In fact, the system was responsible for preventing an infant abduction just last year. A woman disguised in scrubs had somehow made her way into the hospital, sneaking in until she found a mother alone with her child. She convinced the mother to step away for a shower, and then tried to make off with the baby. “Our system was in place, and they caught her before she got to the door,” says Cook.

Such technology isn’t confined to protecting infants, either. Manufacturers are now creating automatic lock protection systems that are triggered when a piece of tagged equipment gets too close to a door. “This can easily be used with people, too. You could restrict access to an elevator or an exterior door or some area of danger where they shouldn’t be,” says Peck.

The latest locking security technology actually takes timing into account as well. “If I’m a psychiatric patient with an authorized handler, and two of us arrive within five seconds with each other, the door unlocks.
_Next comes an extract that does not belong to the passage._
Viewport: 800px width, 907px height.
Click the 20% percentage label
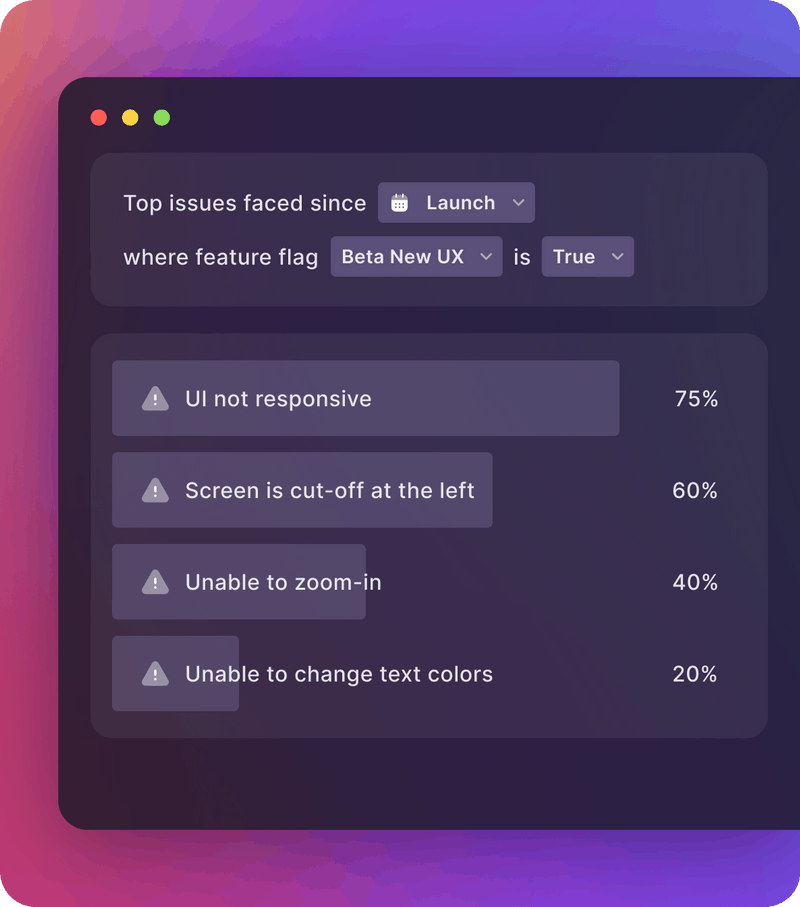[694, 674]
If I arrive a minute before the authorized handler and it assumes that she’s chasing me, the door will lock,” says Cook. “On the other hand, if the system senses that too much time has elapsed after the authorized handler goes through the door, it will treat it as a hitchhike event and will lock.”

Seamless surveillance
Just because hospitals want to protect and secure their assets doesn’t mean they want to do it at the expense of convenience, however. “Hospitals are more and more looking to leverage their existing Wi-Fi infrastructure rather than putting in a new infrastructure,” says CenTrak’s Peck.

As tracking technologies become more common, they’re also becoming more integrated with security systems. “We’ve started to collaborate on security video analytics so that instead of looking through hours and hours of video, we can pinpoint the event exactly when it happened,” says Stanley’s Cook.

“There’s definitely a trend in trying to integrate RTLS systems with security systems — lots of organizations don’t have security folks at every exit, so they integrate it with the security system so they can alert somebody if someone is nearby,” says Carlene Anteau, vice president of product marketing at RTLS/RFID firm Awarepoint.